PROBLEM SET -
1. According to the post on COVID-19 school closures and girls' education, what share of students enrolled in education globally are out of school because of COVID-19?
2. Can you carry the post on COVID-19 school closures and girls' education forward from its last sentence?

EXCERPTED PASSAGE -
========================================

If you take away anything from this post, take note of this figure: 89.
At present, over 89% of students enrolled in education globally are currently out of school due to COVID-19 (UNESCO, 2020). It’s simply staggering.
With sweeping COVID-19 lockdown regulations firmly in place,many learners are isolating behind screens through a home digital learning setting. In this post I reflect on what impact these school closures will mean for other groups of children in the Global South. Within your own thoughts, you may have considered how school closures will have considerable impact on children who are either vulnerable or marginalised. However, would you have contemplated the impacts of school closures on gender?
When gender intersects with other forms of discrimination such as caste, girls are faced with greater prejudice what is also described as a ‘double disadvantage’. Therefore, for girls in the Global South, they will experience the impacts of this pandemic in a different way to boys owing to deep-rooted gender inequalities and norms. Girls outcome is bleak, which evidently will interrupt their education and increase school drop-out rates in the long term. These claims are not new, and have been supported and identified by previous UNESCO reports stating that ‘girls are far more likely to remain excluded from education than boys’ (UNESCO, 2016). Thus, in recognition of these disparities, progress towards girls’ education have continued to remain a central priority within the 17 global Sustainable Development Goals (SDGs).

========================================

RAW DATA -
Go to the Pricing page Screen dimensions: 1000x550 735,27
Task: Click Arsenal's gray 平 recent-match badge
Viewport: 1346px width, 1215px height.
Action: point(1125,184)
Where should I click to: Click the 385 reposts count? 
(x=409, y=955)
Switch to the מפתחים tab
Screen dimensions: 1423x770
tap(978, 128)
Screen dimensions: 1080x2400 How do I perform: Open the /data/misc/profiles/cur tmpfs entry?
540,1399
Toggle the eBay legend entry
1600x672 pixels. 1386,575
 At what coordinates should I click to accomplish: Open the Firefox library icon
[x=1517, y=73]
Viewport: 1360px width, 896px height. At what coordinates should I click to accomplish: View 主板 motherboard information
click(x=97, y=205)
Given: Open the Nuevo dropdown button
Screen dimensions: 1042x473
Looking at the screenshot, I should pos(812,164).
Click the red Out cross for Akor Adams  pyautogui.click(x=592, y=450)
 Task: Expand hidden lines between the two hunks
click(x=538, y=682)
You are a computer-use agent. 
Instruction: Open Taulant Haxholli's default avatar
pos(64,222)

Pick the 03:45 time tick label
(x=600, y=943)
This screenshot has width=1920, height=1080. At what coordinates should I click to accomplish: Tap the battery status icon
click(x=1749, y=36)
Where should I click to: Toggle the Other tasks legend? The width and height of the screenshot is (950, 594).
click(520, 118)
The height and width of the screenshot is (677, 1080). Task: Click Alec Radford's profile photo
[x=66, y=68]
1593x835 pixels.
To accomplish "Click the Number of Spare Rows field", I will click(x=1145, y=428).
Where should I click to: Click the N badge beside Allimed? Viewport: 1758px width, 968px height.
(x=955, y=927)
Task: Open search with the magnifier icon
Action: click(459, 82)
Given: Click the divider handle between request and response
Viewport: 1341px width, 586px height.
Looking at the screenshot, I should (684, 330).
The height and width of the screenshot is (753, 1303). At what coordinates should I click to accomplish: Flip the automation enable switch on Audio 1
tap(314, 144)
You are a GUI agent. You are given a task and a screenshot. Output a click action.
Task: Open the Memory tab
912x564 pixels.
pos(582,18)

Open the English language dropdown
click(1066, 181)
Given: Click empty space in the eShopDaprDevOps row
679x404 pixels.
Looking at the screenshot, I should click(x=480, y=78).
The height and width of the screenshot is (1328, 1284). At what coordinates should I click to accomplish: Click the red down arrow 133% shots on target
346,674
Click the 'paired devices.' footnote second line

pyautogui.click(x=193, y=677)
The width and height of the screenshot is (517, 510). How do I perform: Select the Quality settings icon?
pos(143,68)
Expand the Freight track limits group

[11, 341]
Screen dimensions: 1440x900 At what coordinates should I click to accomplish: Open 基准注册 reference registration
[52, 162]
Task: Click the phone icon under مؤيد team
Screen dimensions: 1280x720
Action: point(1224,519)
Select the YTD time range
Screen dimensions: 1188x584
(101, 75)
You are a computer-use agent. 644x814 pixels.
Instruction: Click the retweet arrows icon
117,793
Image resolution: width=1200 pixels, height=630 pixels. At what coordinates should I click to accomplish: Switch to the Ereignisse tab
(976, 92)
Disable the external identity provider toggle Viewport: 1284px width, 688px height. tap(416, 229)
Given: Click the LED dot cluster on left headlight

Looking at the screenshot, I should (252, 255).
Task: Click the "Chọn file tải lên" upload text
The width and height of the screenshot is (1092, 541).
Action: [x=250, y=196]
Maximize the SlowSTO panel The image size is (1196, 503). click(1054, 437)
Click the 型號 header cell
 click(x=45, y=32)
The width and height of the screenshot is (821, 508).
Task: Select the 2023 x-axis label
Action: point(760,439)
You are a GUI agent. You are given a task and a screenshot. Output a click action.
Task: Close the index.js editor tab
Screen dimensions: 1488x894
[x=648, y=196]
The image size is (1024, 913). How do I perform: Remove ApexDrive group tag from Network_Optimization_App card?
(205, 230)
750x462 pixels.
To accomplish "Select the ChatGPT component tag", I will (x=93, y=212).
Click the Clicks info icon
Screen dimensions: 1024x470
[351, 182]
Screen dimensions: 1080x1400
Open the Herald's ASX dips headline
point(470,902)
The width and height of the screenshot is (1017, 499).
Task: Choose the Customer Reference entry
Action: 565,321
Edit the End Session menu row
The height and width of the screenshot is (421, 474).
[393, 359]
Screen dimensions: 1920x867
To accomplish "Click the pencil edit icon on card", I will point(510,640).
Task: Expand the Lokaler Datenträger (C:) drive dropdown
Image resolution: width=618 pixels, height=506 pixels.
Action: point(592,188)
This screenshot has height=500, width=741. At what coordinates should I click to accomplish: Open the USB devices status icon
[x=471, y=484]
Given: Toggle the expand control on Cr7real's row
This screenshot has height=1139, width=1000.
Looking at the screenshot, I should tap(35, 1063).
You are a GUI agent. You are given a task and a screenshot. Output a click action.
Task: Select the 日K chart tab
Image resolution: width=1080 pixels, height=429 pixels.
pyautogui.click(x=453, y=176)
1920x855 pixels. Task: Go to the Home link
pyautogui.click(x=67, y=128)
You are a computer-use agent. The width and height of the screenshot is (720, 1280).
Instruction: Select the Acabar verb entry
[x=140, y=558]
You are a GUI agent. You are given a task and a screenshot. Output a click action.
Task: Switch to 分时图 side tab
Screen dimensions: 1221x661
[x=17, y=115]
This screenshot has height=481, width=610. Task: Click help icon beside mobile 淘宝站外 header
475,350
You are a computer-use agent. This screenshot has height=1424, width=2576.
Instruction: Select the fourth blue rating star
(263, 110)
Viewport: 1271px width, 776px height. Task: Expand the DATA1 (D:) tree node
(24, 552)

========================================

ANSWERS FOR THE EXERCISE -
1. Over 89%.

2.
However, what could this mean for girls education in the these communities in the future?
When school gates reopen, many girls will continue to participate in education, however, others may never return. This shift could be recognised as families consider economic hardships caused by the crisis and therefore have opportunity costs educating their daughters. This will threaten and reverse any gains made for girls’ education. Within the quest to halt these education imbalances, international initiatives and policy makers will now more than ever need to prioritise the needs and specific challenges faced by girls, through gender responsive actions.
Here are my four suggestions on how to support girls:
- Work closely with teachers and communities to support distance learning that includes the importance of girls’ education as part their learning programmes.
- In areas where internet connection is less accessible school material should be sent home.
- Ensure that learning structures and approaches are flexible so that girls can continue to support families who often disproportionately shoulder the burden of care. This is also vital for pregnant girls and young mothers who often are prevented from accessing education.
- Within development polices, there should be room to provide spaces for girls to have their voice and make their own decisions about schools.